▶ Question brève 1
D'après le compte rendu de concert ci-dessous, quelle pièce Steven Isserlis interprète-t-il en bis ?

▶ Texte source
______________________________
L’on en dira autant de l’impact qu’a exercé le Concerto en la mineur op.129 de Robert Schumann, tant est remarquable le violoncelliste Steven Isserlis qui cultive un phrasé extrêmement libre afin d’exprimer une intense nostalgie frisant le désespoir. Dans le Langsam médian, sur le tapis des cordes en pizzicato, il laisse poindre de douloureuses inflexions qu’annihilera la transition vers un final brillant dont les traits épineux émoustillent le tutti en suggérant les contrastes de coloris. A titre de bis, en un pastel d’une rare délicatesse, Steven Isserlis murmure, à fleur d’archet, le sublime Cant dels ocells rappelant Pablo Casals.
______________________________
▶ Informations affichées
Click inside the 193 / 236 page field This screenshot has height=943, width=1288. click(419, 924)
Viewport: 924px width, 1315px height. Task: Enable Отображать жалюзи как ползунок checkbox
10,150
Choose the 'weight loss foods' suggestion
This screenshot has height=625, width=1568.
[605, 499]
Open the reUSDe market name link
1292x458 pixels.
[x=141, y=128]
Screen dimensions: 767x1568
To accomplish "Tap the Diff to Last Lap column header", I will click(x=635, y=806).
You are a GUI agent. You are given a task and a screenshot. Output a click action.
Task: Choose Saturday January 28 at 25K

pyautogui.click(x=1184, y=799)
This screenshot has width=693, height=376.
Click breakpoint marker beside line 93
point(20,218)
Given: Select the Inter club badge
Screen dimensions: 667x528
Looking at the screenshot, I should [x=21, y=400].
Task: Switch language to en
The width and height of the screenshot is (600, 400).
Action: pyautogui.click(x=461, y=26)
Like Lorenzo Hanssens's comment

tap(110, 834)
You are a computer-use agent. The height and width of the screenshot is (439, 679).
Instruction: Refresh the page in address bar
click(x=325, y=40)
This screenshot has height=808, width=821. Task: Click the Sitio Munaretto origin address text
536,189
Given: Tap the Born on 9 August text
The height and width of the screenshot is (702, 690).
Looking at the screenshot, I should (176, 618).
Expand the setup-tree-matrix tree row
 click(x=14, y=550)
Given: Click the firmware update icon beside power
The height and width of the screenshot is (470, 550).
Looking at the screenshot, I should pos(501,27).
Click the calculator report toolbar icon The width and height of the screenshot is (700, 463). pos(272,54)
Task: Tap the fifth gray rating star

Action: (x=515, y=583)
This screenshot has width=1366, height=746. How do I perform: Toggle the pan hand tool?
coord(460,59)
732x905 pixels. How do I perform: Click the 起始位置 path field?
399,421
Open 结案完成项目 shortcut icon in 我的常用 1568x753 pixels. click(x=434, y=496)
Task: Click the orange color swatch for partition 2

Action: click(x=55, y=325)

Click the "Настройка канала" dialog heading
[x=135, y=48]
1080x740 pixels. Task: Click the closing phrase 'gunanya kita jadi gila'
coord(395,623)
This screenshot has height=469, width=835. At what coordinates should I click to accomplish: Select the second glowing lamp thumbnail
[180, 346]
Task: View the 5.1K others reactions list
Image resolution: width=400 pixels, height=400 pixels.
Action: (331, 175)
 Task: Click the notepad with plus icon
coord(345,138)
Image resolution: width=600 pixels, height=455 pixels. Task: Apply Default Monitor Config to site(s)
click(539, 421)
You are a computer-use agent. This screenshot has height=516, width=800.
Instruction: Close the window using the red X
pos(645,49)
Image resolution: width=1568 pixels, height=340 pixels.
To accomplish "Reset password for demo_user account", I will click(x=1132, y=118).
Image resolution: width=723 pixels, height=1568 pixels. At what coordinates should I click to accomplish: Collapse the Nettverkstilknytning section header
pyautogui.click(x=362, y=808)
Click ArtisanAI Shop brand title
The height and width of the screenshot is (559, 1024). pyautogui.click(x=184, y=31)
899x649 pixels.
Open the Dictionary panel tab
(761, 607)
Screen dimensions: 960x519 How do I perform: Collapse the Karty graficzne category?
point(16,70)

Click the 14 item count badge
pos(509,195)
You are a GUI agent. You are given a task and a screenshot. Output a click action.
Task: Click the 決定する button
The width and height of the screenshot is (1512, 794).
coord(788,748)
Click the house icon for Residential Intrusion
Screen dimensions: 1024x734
______________________________
▶ Question brève 2
Reproduisez fidèlement les entrées en commençant par la ligne qui contient « Viewport: 924px width, 1315px » et en terminant par celle qui contient « point(20,218) », ces deux lignes comprises.

▶ Réponse exacte 1
Le Cant dels ocells.

▶ Réponse exacte 2
Viewport: 924px width, 1315px height. Task: Enable Отображать жалюзи как ползунок checkbox
10,150
Choose the 'weight loss foods' suggestion
This screenshot has height=625, width=1568.
[605, 499]
Open the reUSDe market name link
1292x458 pixels.
[x=141, y=128]
Screen dimensions: 767x1568
To accomplish "Tap the Diff to Last Lap column header", I will click(x=635, y=806).
You are a GUI agent. You are given a task and a screenshot. Output a click action.
Task: Choose Saturday January 28 at 25K

pyautogui.click(x=1184, y=799)
This screenshot has width=693, height=376.
Click breakpoint marker beside line 93
point(20,218)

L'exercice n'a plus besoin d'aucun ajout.